Source records
● ● ●

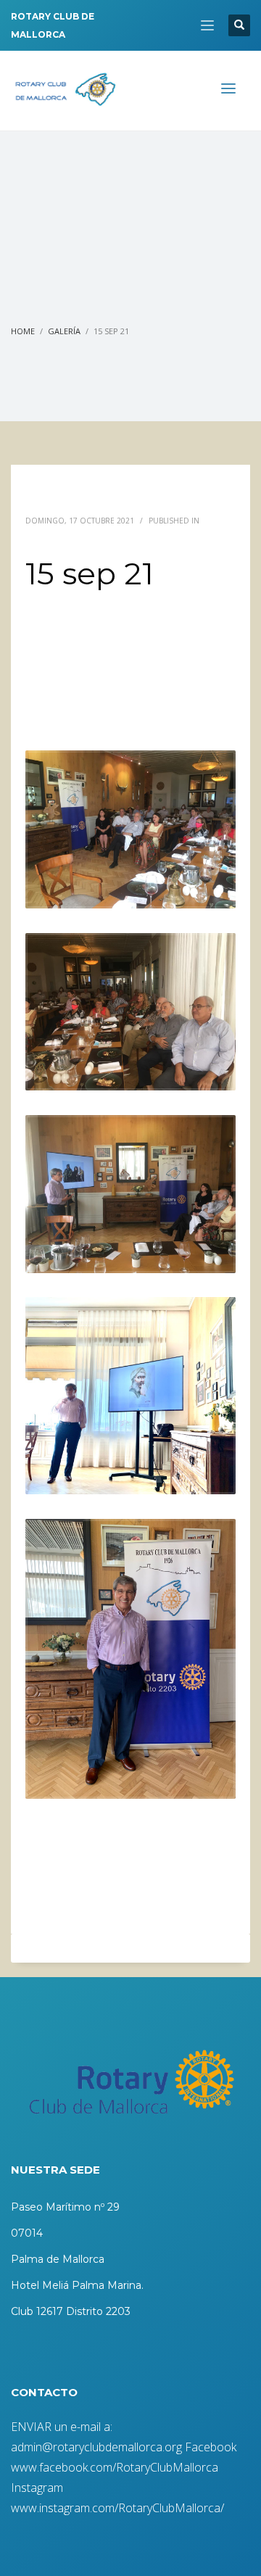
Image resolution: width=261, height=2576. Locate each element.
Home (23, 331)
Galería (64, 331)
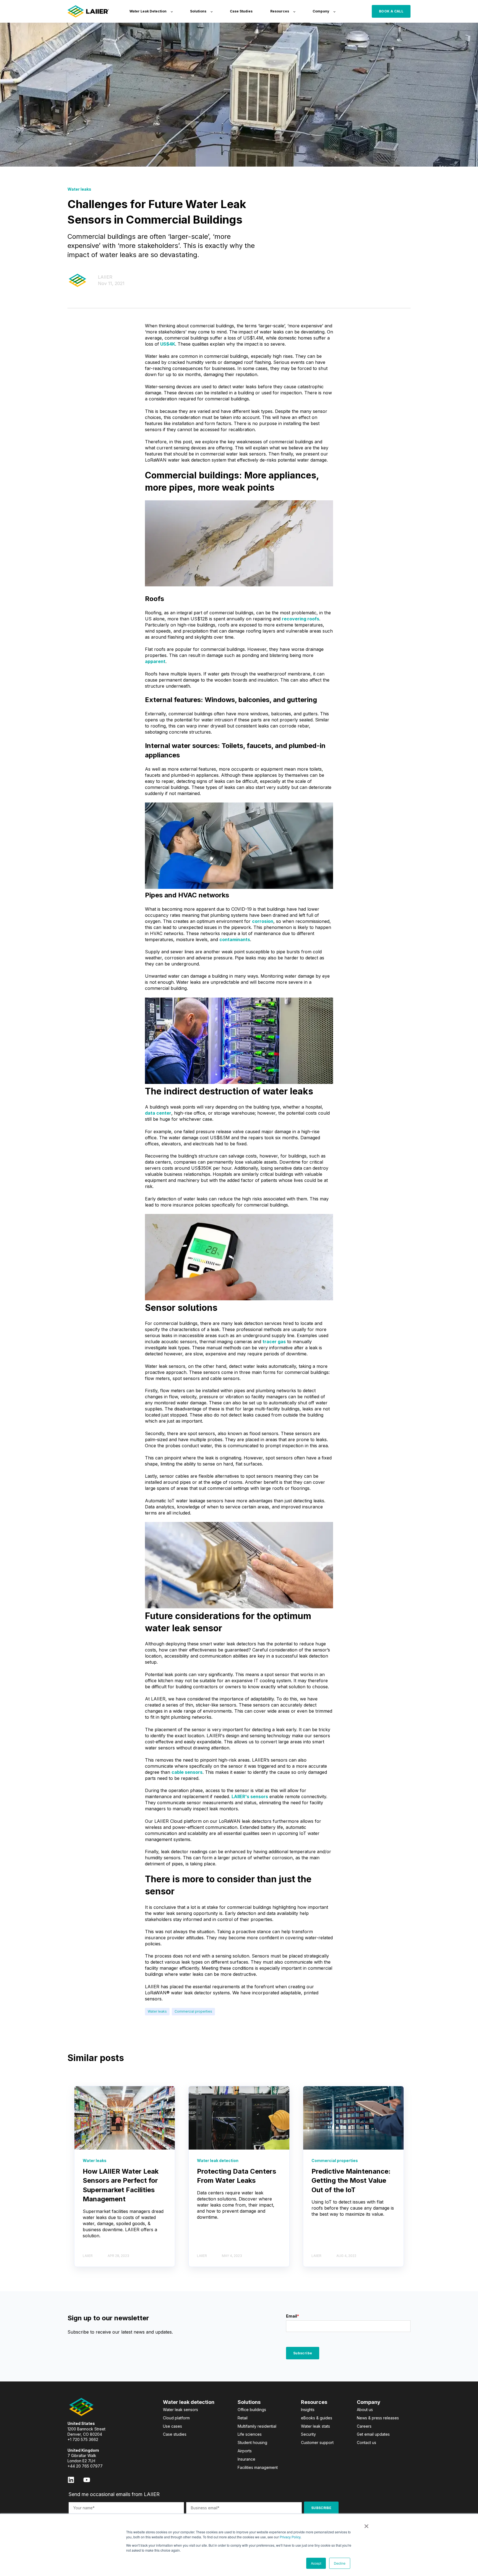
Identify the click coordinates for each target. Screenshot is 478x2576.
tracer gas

● ● ●

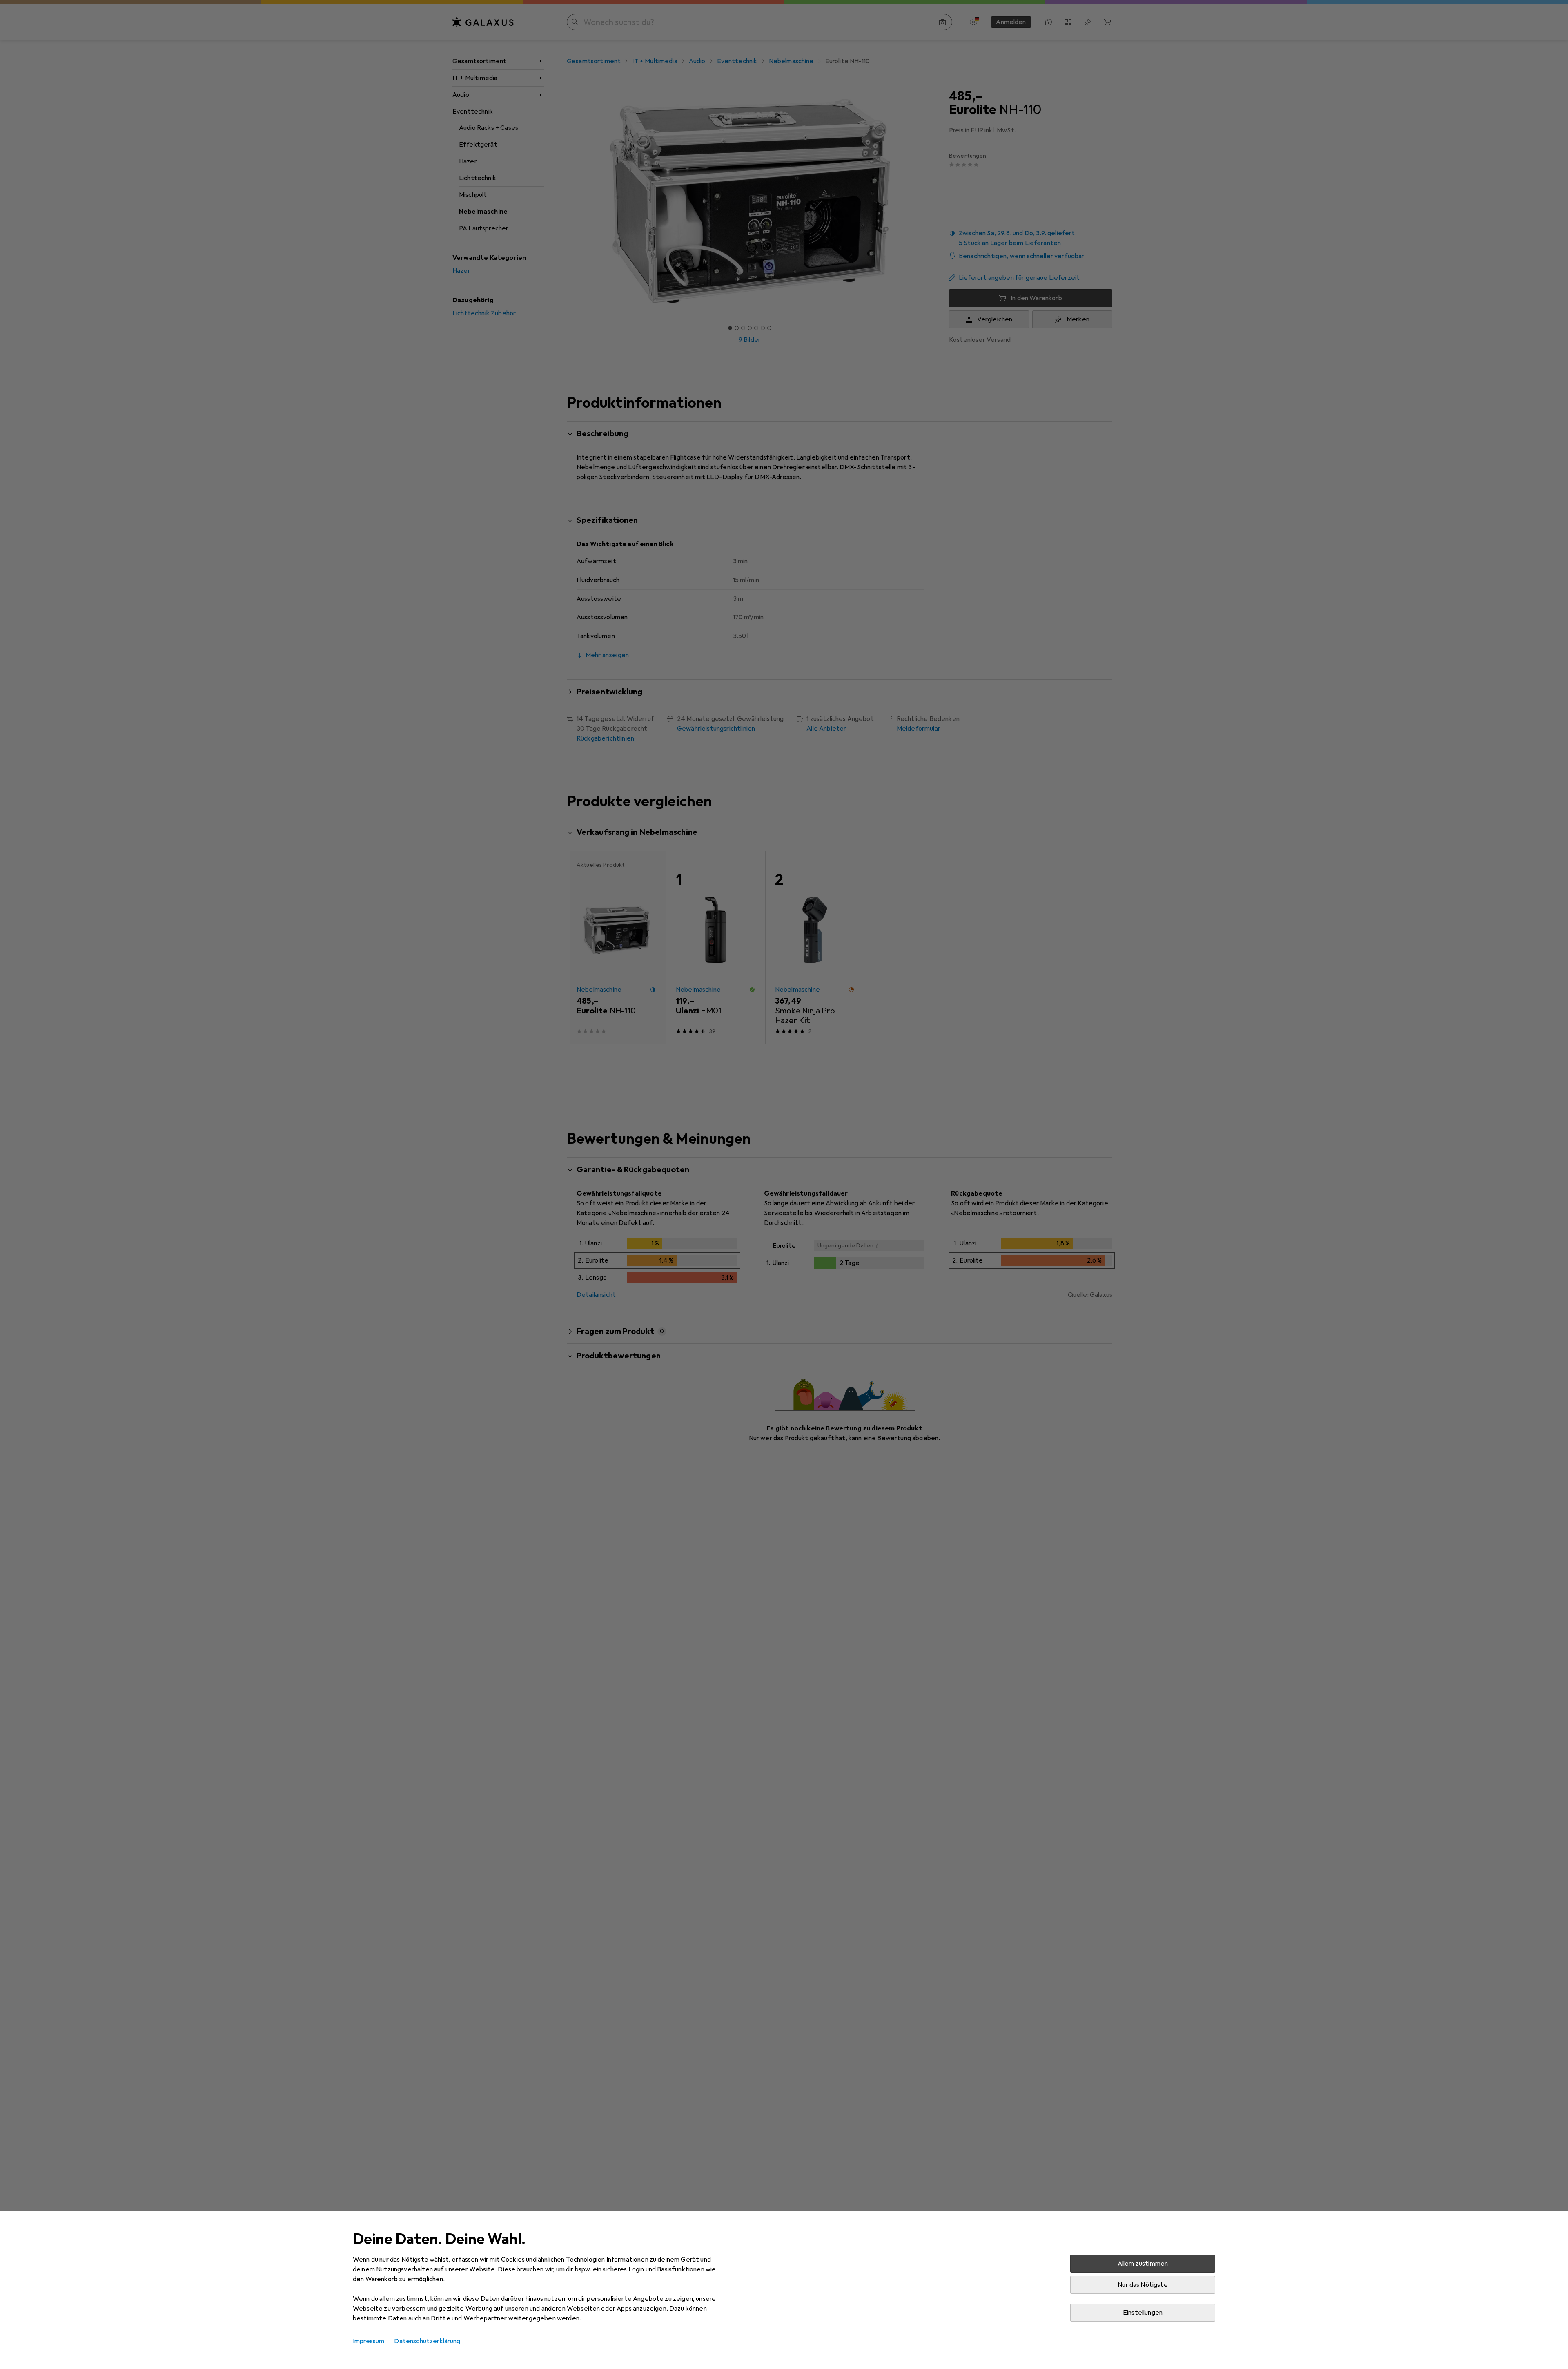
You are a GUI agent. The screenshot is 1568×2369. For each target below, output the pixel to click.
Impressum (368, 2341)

● ● ●

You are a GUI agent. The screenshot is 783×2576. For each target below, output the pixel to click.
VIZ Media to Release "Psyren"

● ● ●

Task goal
For this task, write out exactly the lines of the entries above, starting at the line with "You are a GUI agent. The screenshot is 1568×2369." and ending at the line with "Impressum (368, 2341)", both included, and no others.

Response to this task
You are a GUI agent. The screenshot is 1568×2369. For each target below, output the pixel to click.
Impressum (368, 2341)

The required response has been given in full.